» **TASK PROMPT**
Omit images. Retype all entries verbatim.

» **SUPPLIED DATA**
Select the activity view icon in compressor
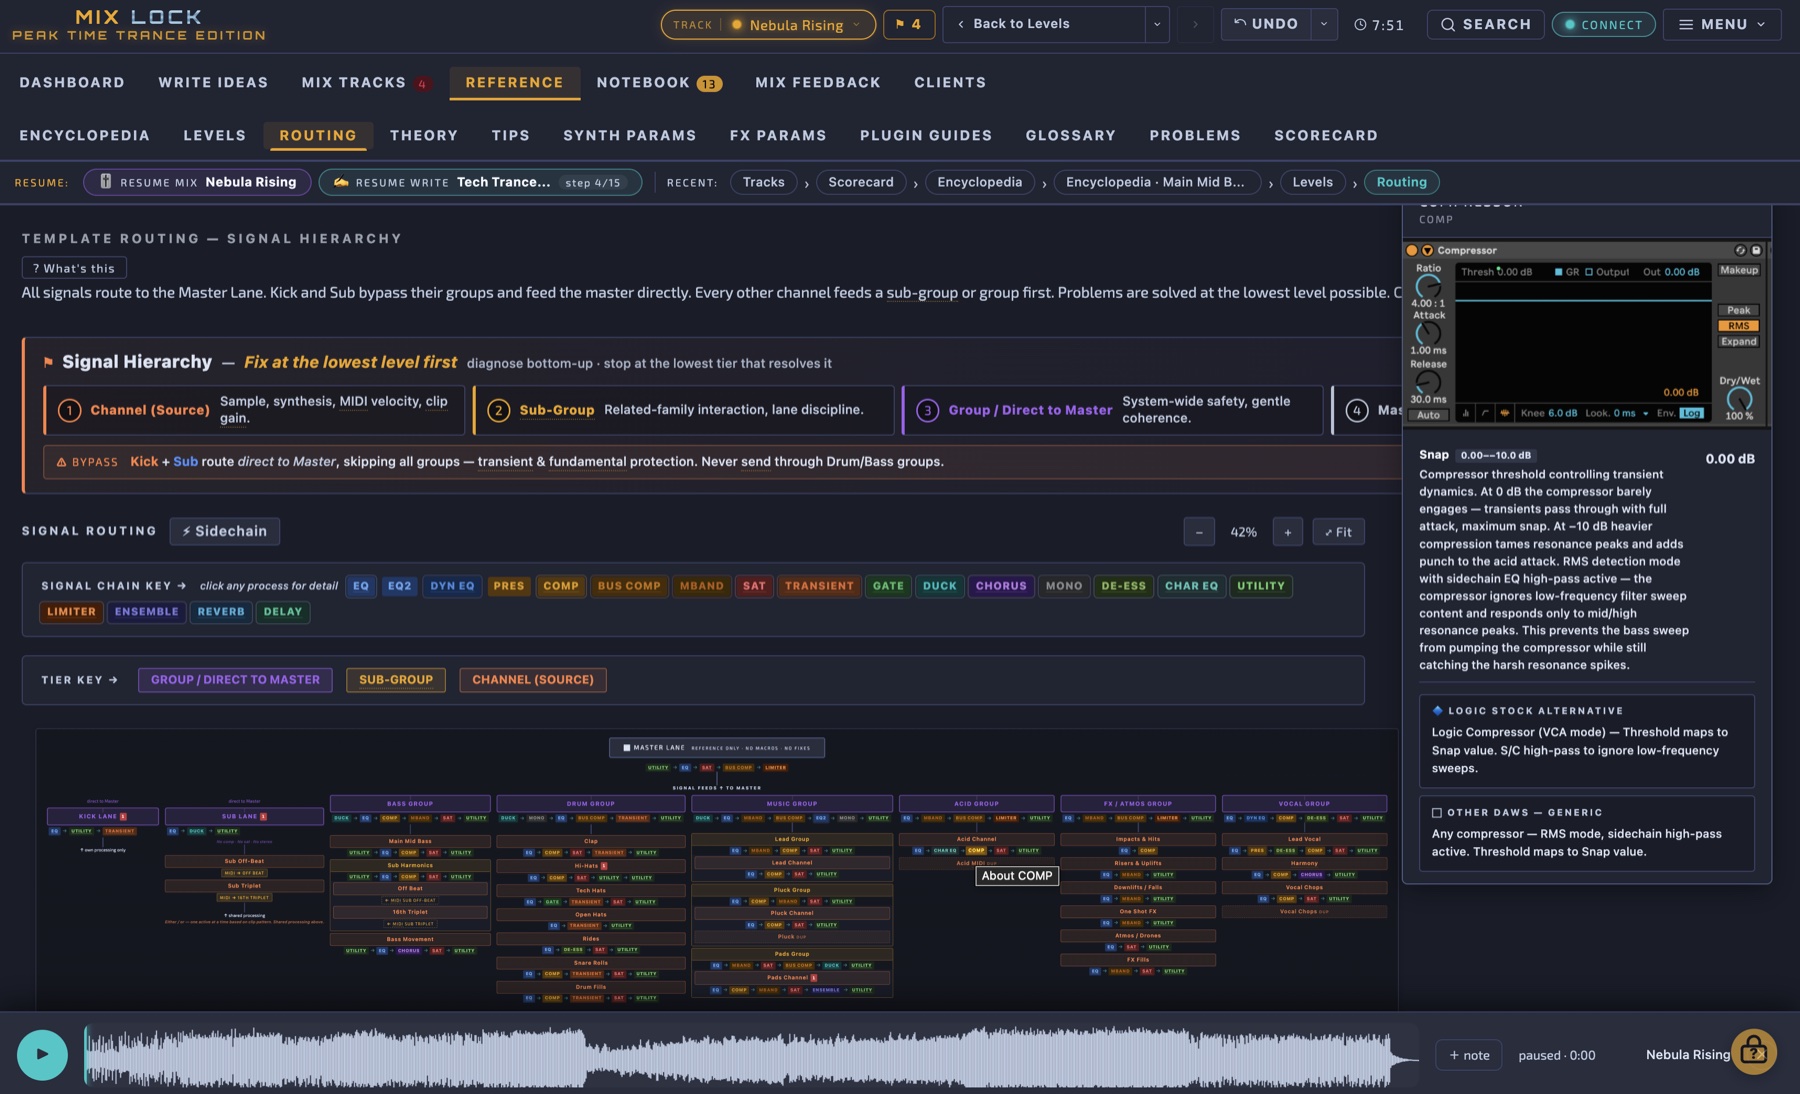This screenshot has width=1800, height=1094. [x=1504, y=413]
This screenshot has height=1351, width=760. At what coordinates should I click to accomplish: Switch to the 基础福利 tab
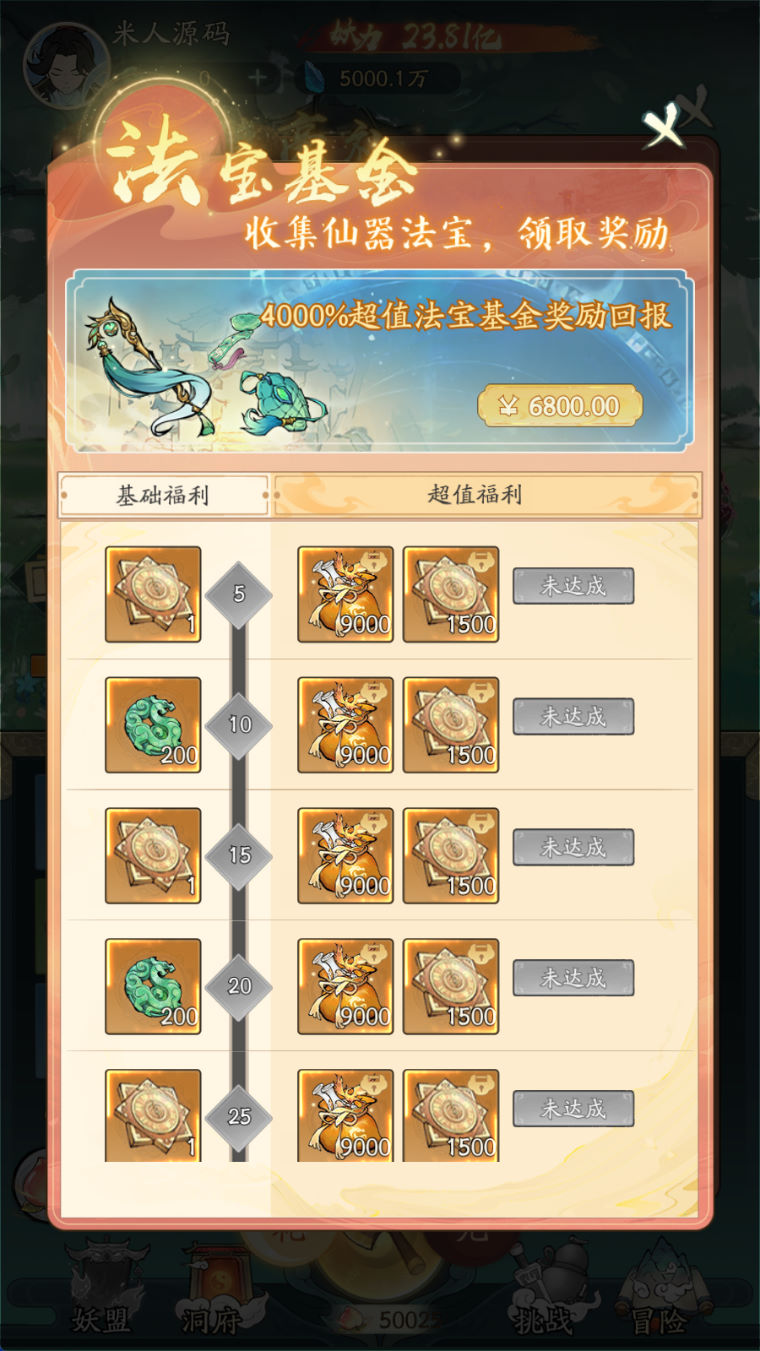(x=163, y=495)
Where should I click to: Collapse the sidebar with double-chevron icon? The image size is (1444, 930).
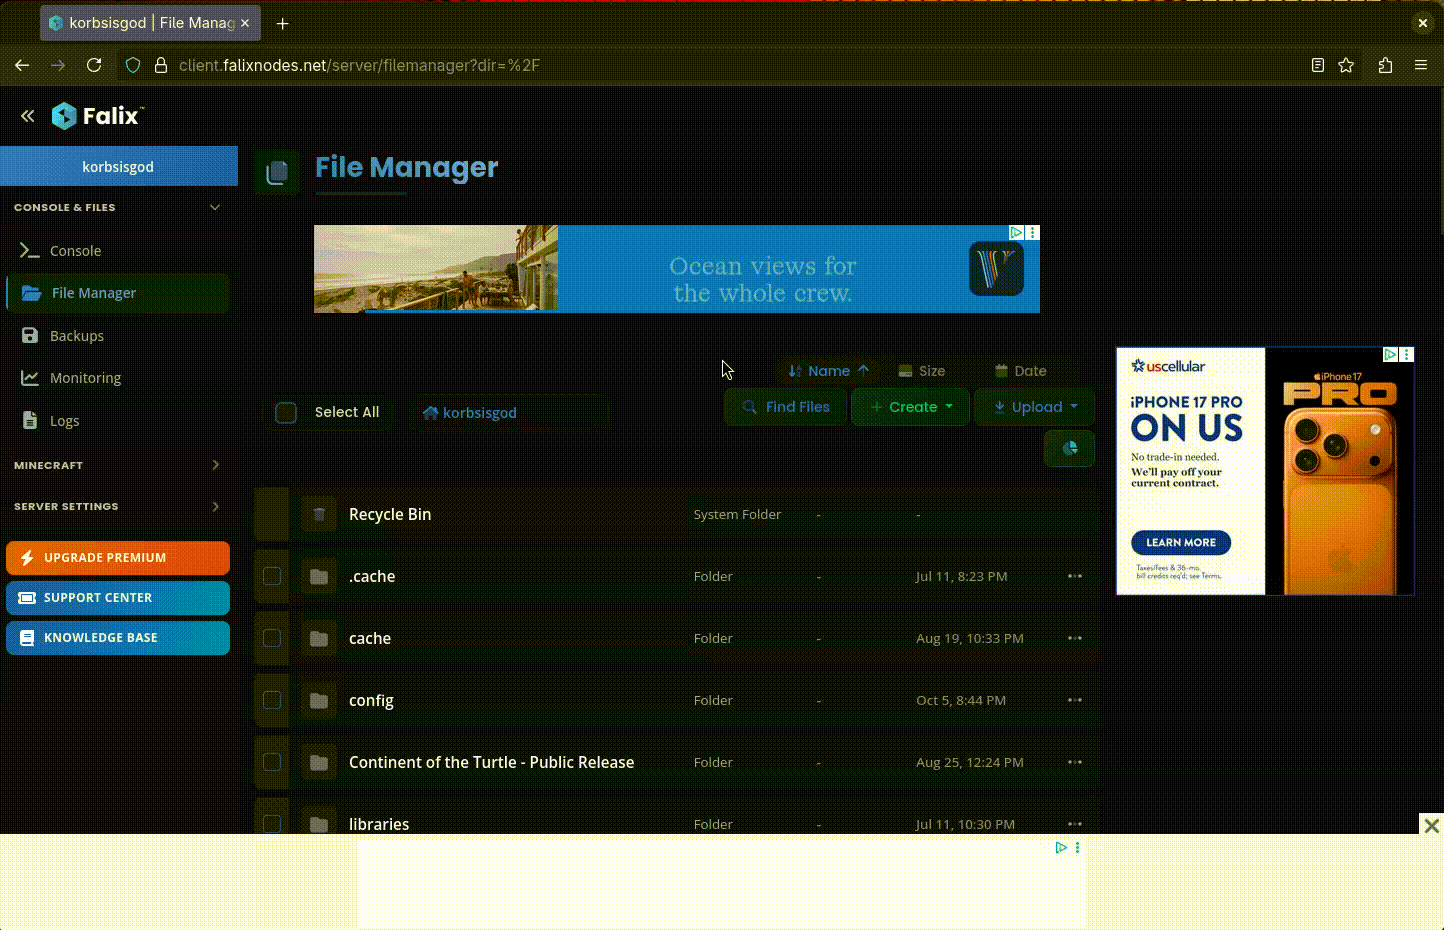point(28,116)
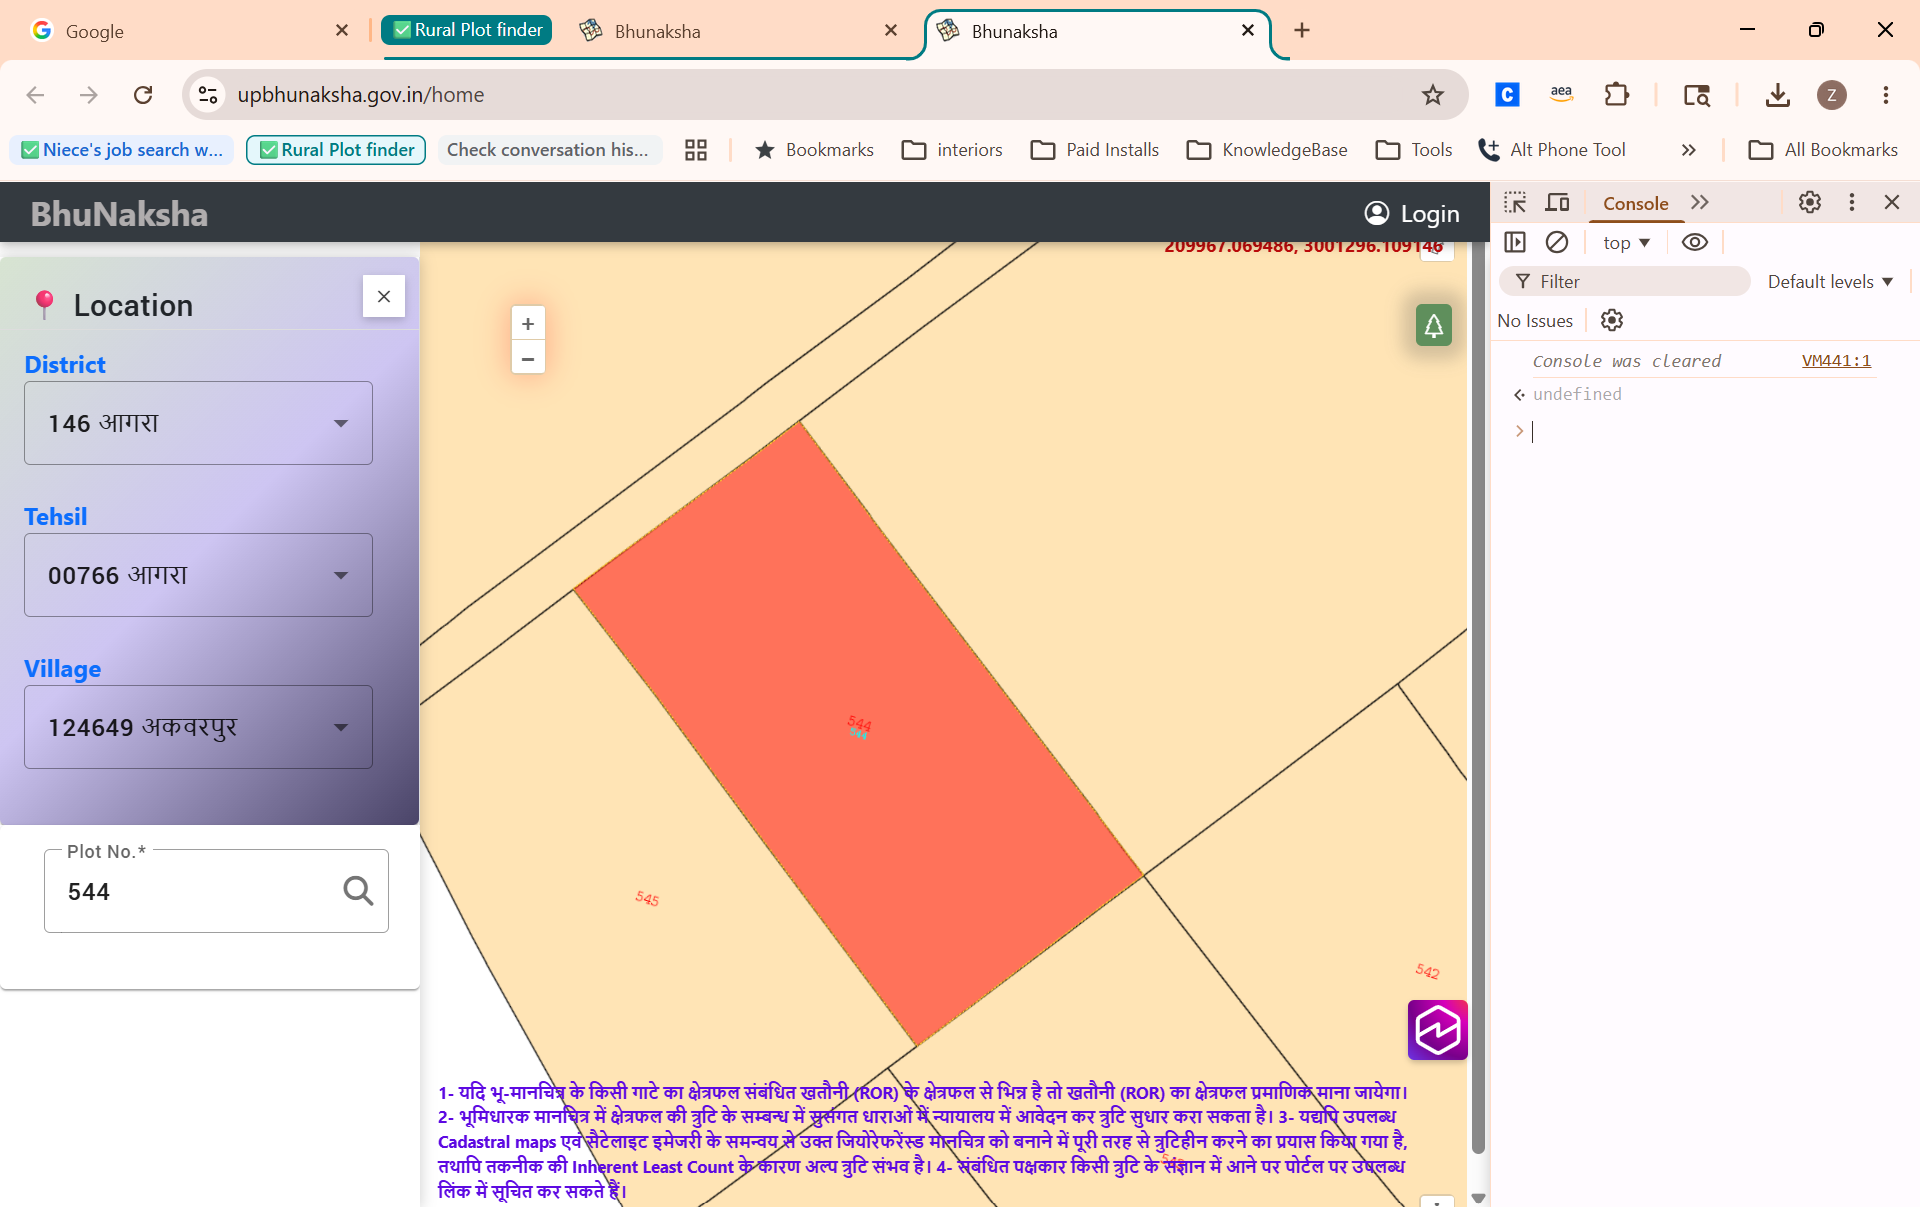
Task: Open the purple hexagon widget icon
Action: (1437, 1030)
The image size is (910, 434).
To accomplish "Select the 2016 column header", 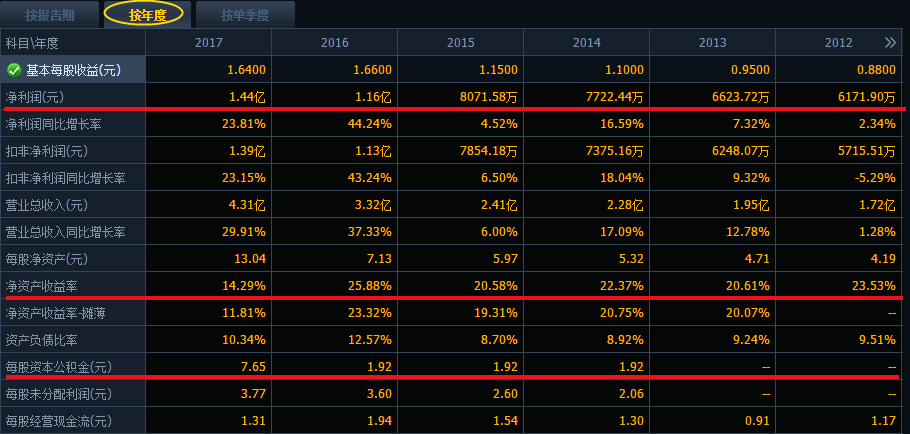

» **OUTPUT BELOW**
Select the activity view icon in compressor
This screenshot has width=1800, height=1094. [x=1504, y=413]
This screenshot has height=1351, width=760. At what coordinates should I click to accomplish: Switch to the 基础福利 tab
(x=163, y=495)
Where should I click to: Collapse the sidebar with double-chevron icon? The image size is (1444, 930).
point(28,116)
Task: Open the purple hexagon widget icon
Action: (1437, 1030)
The image size is (910, 434).
To accomplish "Select the 2016 column header", 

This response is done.